Irène Némirovsky no pertenecía a esa clase de escritores que se sienten observados por la posteridad mientras escriben una carta. Jamás pensó que nadie, salvo sus destinatarios, leería su correspondencia, ni que ésta acabaría formando parte de su obra. Puesto que ha llegado a serlo, hay que tener en cuenta que supone una especie de cara oculta. Ciertamente, no habla en ellas de técnica narrativa, por ejemplo (un tema que le apasionaba), ni siquiera con Gaston Chérau, a quien solía pedir consejos profesionales. «Cuando escribo un libro», le confesaba a René Lalou en 1938, «siento una especie de pudor inexplicable que me impide hablar de él incluso con las personas más cercanas». Seguro que ese pudor no estaría muy alejado del orgullo de sentirse comprendida sólo por sí misma. Pero, pese a esa reticencia, su obra es el tema principal de sus cartas, en las que a menudo la descubrimos maternalmente atenta a las condiciones de publicación de sus libros. (Luego, con el paso de los años, su marido, Michel Epstein tomó una parte cada vez más activa en la defensa de los intereses de la autora frente a las editoriales y los grandes semanarios en los que publicaba.) Esa constante preocupación refleja la fecundidad de una escritora dedicada de lleno a la producción de una obra que, entre 1926 y 1942, alcanza la cifra de dieciséis novelas y más de cincuenta relatos, a los que hay que añadir el triple de esbozos, borradores y notas, cuya elaboración ocupa la mayor parte de su jornada diaria.

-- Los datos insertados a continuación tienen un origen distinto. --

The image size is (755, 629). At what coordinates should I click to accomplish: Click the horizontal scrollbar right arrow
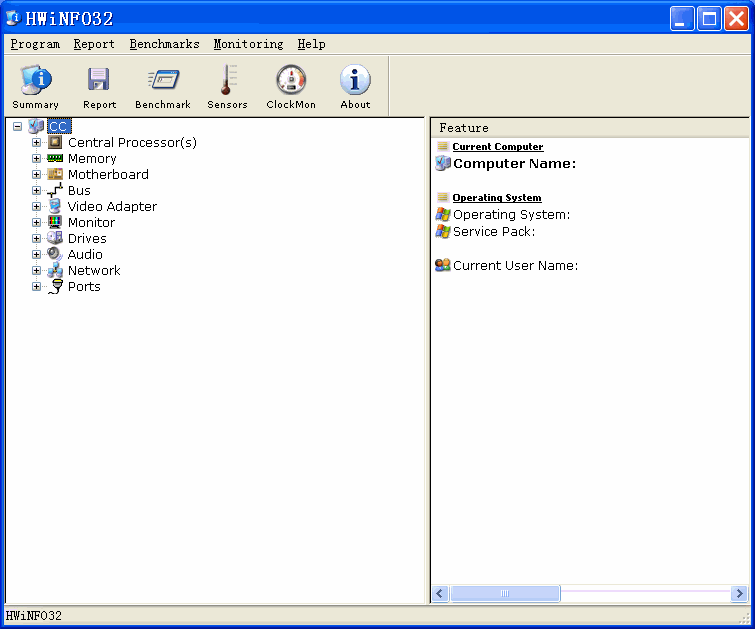click(739, 594)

También encontraremos aquí algunas de sus respuestas a las críticas. A menudo, no son más que triviales y corteses notas de agradecimiento, pero la cantidad de cartas breves y más o menos convencionales enviadas a oscuros corresponsales de todos los rincones de Francia —y que hoy vemos subastadas o vendidas por catálogo a precios de escándalo— demuestra la importancia que daba nuestra autora a la difusión y la reseña de sus libros. La humildad de la que hace gala, su conformidad con las críticas, la fingida libertad que da a los periódicos para retocar sus relatos a su antojo contrastan con la pasión y el amor propio que reflejan sus manuscritos.

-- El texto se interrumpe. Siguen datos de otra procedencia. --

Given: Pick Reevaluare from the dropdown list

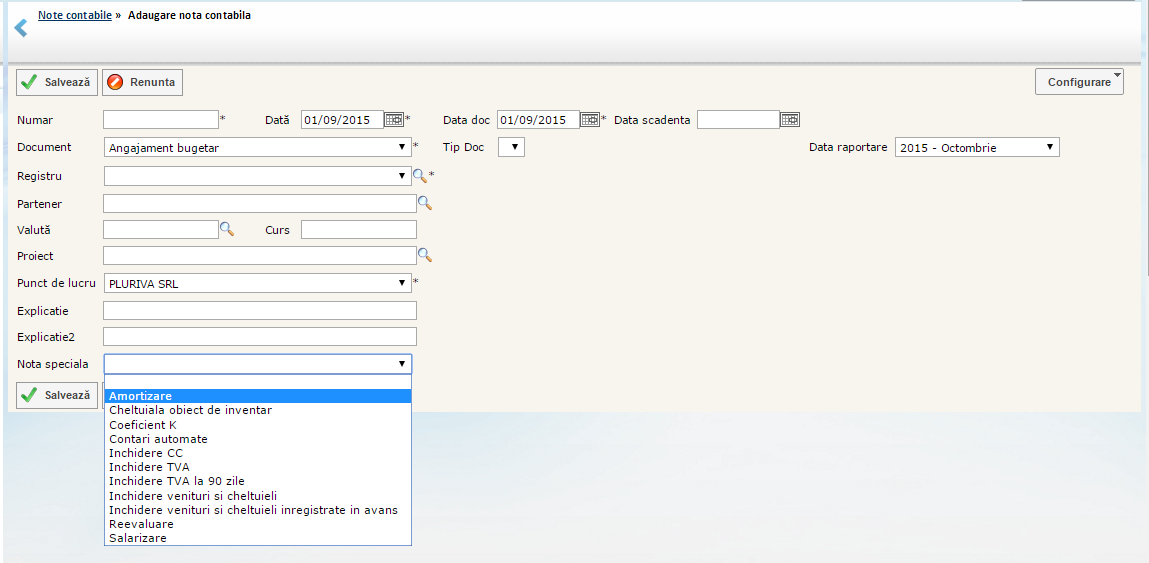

Su relación epistolar con otros escritores —Henry Bernstein, Jacques-Émile Blanche, Henri de Régnier, Gabriel Marcel, Jacques Chardonne, etcétera—, ocasional y rara vez familiar, estuvo siempre marcada por un respeto de las convenciones, una prudencia y una modestia sorprendentes, sazonadas en algunas ocasiones con una gota de malicia o una pizca de adulación, pero nunca empañadas por la falta de sinceridad. Por un lado, la novelista, con poder absoluto sobre sus personajes y su obra; por el otro, una mujer que no muestra nada de eso en sus cartas. En ellas, sus dudas, sus miedos, sus interrogantes se expresan sin la rabia y la ironía características de sus novelas; más bien con sutil autoburla, como en sus cartas a monseñor Ghika, que la bautizará en febrero de 1939.

Correspondencia parcial, inevitablemente: aunque sus destinatarios conservaron la mayor parte de las cartas escritas por la novelista y hoy pueden consultarse en diversos archivos y colecciones privadas, no ocurre lo mismo con las que ella recibió, destruidas probablemente tras la guerra por los nuevos inquilinos del piso de París en el que la autora las dejó en abril de 1940 para refugiarse con sus hijas en el pueblo borgoñón de Issy-l’Évêque.

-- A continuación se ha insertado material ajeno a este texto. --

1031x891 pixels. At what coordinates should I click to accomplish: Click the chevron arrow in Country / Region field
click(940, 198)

Así pues, ¿qué queda? Para el período 1919-1925, el retrato de una estudiante bulliciosa, más seria y aplicada de lo que sus cartas a Madeleine Avot parecen sugerir. A falta de respuestas, nunca sabremos si la «pequeña Mad», heredera de una dinastía de papeleros que servirá de modelo para la virtuosa familia Hardelot de Los bienes de este mundo, estaba realmente «escandalizada» ante las diabluras de su amiga rusa. Esos años de despreocupación dan paso a una época (1925-1930) de la que no conservamos ninguna carta; es el intervalo durante el que Irène Némirovsky parece centrada en exclusiva en su vida conyugal con Michel Epstein, con quien contrae matrimonio en 1926, y en la elaboración de sus primeras novelas —El malentendido (1926) y, sobre todo, David Golder (1929)—, en un anonimato reforzado por el uso de pseudónimo (Pierre Nérey) para L’Ennemie (1928) y El baile (1929). Esto supone un agudo contraste con la enorme popularidad que le otorga el éxito inesperado de David Golder, novela que muy pronto se lleva a la pantalla, con Harry Baur como protagonista, y candidata oficiosa al Goncourt, al que la novelista, como le explica a Gaston Chérau, prefirió renunciar para evitar que se pensara que pretendía naturalizarse para facilitar que se le otorgara el premio. Es la época en que, por carta o por teléfono, responde con sencillez a las entrevistas más o menos serias de los periódicos, ejercicio cuya repetición acaba componiendo, mediante sucesivos toques, un retrato muy vivo de la autora.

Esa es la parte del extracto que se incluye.